Presented By O'Reilly and Cloudera
Make Data Work
September 25–26, 2017: Training
September 26–28, 2017: Tutorials & Conference
New York, NY

One cluster does not fit all: Architecture patterns for multicluster Apache Kafka deployments

Gwen Shapira (Confluent)
2:05pm2:45pm Thursday, September 28, 2017
Data engineering, Data Engineering & Architecture
Location: 1E 07/08 Level: Intermediate
Average rating: ***..
(3.33, 3 ratings)

Who is this presentation for?

  • Data architects, DevOps engineers, or anyone deploying Kafka and wondering how many clusters they really need

Prerequisite knowledge

  • Basic knowledge of Apache Kafka

What you'll learn

  • Explore Apache Kafka features for multitenant clusters
  • Learn how to run a single Kafka cluster in multiple data centers (and when this is a good idea)
  • Understand how to synchronize multiple clusters effectively for active-active, failover, and analytics use cases


In the last year, multicluster and cross-data center deployments of Apache Kafka have become the norm rather than an exception. The reasons are many and include:

  • Different groups in the same company using Kafka in different ways;
  • Collecting information from many geographical regions and branches to a centralized analytics cluster;
  • Planning for cases where an entire cluster or data center is not available;
  • Using Kafka to assist in cloud migration.

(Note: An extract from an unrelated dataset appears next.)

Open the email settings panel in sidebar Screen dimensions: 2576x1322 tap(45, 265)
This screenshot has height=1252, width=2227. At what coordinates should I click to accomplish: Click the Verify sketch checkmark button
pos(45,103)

Gwen Shapira offers an overview of several use cases, including real-time analytics and payment processing, that may require multicluster solutions and discusses real-world examples with their specific requirements. Gwen outlines the pros and cons of several common architecture patterns, including multitenant Kafka clusters, active-active multiclusters, failover clusters, stretching a single cluster between multiple data centers, and using Kafka to bridge between clouds or between on-premises and the cloud. Along the way, she explores the features of Apache Kafka and demonstrates how to use this understanding of Kafka to choose the right architecture for use cases from the financial, retail, and media industries.

Photo of Gwen Shapira

Gwen Shapira


Gwen Shapira is a system architect at Confluent, where she helps customers achieve success with their Apache Kafka implementations. She has 15 years of experience working with code and customers to build scalable data architectures, integrating relational and big data technologies. Gwen currently specializes in building real-time reliable data-processing pipelines using Apache Kafka. Gwen is an Oracle Ace Director, the coauthor of Hadoop Application Architectures, and a frequent presenter at industry conferences. She is also a committer on Apache Kafka and Apache Sqoop. When Gwen isn’t coding or building data pipelines, you can find her pedaling her bike, exploring the roads and trails of California and beyond.